This new isolation cell was literally isolated from other inmates. I was alone with no cell mate and even had my own shower in my cell so they would never have to let me out. I was denied recreation for 3 out of 5 years I spent in this cell. This isolation was the most difficult period of my life, I had several very serious ongoing issues and I was unable to communicate with most people or even use the phone. I had to resist the temptation to slip into depression. I forced myself to wake up early every single day and roll up my mattress so that I would not be tempted to stay in bed. I felt it was crucial for my mental state to continue life as I normally would have. It would have been easy to just sleep the time away, but I had never taken the easy road…I chose to fight!

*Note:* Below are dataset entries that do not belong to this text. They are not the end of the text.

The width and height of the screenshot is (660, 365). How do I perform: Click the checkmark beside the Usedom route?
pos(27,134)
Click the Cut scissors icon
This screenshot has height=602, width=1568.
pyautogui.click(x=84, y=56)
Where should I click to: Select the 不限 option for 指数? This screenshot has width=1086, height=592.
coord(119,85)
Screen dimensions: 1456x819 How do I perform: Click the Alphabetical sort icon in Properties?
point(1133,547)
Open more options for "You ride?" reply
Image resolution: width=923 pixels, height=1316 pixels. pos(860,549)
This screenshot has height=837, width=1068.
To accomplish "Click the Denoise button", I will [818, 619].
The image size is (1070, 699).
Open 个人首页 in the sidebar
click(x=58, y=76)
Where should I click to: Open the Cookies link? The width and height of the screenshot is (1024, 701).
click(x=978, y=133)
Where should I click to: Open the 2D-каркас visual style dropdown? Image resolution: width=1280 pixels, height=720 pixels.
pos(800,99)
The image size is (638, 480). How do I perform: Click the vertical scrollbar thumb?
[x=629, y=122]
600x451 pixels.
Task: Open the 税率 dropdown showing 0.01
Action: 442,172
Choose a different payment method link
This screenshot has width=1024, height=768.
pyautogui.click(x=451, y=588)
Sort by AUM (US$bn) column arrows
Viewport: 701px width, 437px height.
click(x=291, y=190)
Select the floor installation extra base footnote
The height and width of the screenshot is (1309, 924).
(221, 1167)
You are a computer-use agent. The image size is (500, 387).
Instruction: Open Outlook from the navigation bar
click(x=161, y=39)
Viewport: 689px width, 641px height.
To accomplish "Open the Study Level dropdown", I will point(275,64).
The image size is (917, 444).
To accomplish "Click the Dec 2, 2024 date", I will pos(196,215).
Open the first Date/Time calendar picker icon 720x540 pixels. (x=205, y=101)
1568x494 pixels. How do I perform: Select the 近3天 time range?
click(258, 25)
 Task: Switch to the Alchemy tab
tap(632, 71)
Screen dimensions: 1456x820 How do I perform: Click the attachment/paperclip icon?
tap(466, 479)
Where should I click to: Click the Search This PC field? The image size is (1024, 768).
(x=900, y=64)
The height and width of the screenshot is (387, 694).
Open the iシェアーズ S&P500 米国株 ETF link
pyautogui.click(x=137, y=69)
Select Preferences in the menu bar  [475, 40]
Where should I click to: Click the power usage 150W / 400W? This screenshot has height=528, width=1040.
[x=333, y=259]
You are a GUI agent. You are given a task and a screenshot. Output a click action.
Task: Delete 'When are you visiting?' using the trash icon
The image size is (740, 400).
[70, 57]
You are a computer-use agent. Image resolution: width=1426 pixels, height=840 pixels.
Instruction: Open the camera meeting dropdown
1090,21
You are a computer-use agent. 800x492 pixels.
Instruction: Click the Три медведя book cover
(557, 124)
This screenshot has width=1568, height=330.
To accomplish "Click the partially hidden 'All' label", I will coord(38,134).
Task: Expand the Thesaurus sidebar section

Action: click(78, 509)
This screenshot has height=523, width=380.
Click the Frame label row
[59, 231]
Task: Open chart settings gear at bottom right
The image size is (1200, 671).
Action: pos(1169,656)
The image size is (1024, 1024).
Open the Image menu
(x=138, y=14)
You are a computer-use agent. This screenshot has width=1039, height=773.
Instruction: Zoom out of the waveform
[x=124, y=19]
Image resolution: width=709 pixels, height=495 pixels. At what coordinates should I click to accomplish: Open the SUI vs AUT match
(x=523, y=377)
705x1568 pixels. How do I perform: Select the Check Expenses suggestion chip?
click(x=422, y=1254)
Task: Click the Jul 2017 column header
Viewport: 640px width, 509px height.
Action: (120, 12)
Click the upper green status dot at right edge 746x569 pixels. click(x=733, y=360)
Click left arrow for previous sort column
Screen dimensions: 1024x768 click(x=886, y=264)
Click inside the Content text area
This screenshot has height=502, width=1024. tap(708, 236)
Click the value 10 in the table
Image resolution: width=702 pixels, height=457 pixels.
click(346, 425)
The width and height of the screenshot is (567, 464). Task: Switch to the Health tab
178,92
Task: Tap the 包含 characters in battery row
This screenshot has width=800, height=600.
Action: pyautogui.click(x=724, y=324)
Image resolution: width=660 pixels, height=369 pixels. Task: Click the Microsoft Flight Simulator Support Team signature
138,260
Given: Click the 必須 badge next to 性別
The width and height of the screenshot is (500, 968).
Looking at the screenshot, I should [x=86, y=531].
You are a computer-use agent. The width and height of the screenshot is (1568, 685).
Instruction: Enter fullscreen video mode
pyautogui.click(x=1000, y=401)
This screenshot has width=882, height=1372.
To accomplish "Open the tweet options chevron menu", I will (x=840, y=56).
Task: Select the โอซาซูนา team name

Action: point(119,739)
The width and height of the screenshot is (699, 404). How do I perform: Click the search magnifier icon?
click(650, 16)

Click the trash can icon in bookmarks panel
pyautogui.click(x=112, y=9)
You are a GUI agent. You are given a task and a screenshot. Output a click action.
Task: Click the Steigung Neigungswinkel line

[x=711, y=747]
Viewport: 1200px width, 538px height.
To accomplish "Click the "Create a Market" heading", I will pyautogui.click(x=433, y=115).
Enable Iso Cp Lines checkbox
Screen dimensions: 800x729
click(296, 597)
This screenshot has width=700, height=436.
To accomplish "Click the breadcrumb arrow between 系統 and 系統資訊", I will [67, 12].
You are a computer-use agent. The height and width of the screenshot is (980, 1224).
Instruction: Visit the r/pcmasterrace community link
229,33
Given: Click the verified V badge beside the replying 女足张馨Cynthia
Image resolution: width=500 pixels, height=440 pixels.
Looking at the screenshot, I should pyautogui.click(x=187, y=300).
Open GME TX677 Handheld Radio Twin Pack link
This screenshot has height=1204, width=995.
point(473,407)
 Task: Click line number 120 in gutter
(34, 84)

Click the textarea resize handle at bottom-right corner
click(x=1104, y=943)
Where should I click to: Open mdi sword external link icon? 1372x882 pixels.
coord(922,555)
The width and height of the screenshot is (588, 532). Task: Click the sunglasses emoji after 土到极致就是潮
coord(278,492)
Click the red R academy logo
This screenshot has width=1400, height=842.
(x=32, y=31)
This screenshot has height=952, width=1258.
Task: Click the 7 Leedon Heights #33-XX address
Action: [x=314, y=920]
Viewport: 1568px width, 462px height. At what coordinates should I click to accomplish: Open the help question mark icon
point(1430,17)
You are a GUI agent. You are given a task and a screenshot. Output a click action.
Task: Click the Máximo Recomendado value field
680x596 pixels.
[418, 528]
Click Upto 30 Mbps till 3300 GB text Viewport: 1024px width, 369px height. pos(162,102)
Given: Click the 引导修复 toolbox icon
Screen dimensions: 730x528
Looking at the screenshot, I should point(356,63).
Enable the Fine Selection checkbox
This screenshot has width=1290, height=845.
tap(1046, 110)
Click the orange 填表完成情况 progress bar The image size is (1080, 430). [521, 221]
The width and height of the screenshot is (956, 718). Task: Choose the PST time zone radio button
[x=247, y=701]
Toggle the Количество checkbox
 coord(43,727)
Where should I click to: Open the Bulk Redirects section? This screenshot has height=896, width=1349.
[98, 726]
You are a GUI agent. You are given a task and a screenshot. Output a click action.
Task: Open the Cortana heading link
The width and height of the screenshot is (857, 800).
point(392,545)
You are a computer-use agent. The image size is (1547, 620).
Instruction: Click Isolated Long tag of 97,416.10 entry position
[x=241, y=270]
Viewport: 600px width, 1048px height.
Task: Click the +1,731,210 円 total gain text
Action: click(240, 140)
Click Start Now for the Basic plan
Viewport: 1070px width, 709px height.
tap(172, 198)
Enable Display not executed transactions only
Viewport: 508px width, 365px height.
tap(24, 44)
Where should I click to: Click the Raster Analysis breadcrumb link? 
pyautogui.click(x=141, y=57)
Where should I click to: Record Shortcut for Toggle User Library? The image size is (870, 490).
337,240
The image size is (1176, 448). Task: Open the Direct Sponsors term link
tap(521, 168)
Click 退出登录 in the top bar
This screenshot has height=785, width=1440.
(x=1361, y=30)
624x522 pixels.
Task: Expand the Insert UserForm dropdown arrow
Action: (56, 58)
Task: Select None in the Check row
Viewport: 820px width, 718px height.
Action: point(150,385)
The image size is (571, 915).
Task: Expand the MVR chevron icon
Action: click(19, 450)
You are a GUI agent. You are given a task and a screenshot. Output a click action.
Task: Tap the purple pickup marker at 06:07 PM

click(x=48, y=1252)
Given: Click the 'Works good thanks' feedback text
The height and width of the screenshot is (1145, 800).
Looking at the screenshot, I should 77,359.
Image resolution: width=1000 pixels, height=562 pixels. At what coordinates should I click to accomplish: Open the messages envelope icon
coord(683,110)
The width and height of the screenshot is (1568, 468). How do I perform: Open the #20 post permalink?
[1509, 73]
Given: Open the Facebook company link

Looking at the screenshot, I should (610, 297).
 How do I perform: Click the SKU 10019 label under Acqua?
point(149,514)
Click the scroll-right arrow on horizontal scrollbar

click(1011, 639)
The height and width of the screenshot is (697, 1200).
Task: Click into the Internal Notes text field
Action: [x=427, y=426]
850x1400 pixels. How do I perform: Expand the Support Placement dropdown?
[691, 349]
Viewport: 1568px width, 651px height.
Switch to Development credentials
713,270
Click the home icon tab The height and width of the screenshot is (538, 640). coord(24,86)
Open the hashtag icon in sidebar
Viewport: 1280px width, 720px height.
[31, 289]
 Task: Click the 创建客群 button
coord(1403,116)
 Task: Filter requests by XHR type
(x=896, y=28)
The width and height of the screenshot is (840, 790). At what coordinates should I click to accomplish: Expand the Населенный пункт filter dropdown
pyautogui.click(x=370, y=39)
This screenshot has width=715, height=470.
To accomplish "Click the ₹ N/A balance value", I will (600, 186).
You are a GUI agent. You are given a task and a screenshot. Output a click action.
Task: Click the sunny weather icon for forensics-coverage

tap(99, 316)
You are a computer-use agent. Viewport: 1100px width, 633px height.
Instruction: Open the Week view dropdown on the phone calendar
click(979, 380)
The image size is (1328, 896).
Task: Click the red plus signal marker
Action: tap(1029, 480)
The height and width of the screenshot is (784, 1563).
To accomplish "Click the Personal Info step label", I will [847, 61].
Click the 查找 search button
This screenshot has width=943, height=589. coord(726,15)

Every morning as soon as my eyes first opened, I immediately jumped out of bed without allowing myself the time to think about it. Eventually it became a habit. As soon as I washed up and drank my cup of coffee I performed physical exercise. In my experience, physical exercise is one of the most important things to do when one is isolated. Solidarity confinement affects everything from your energy level, to the way you feel and think. I found physical exercise has a great influence on the way you feel in general. I remember thinking to myself that if I was going to be isolated; I was going to use the time to better myself. I would dispel the bad habits and that which was useless to me and strengthen the rest. I worked on everything, from the way I wrote, to the way I spoke especially when communicating with the guards.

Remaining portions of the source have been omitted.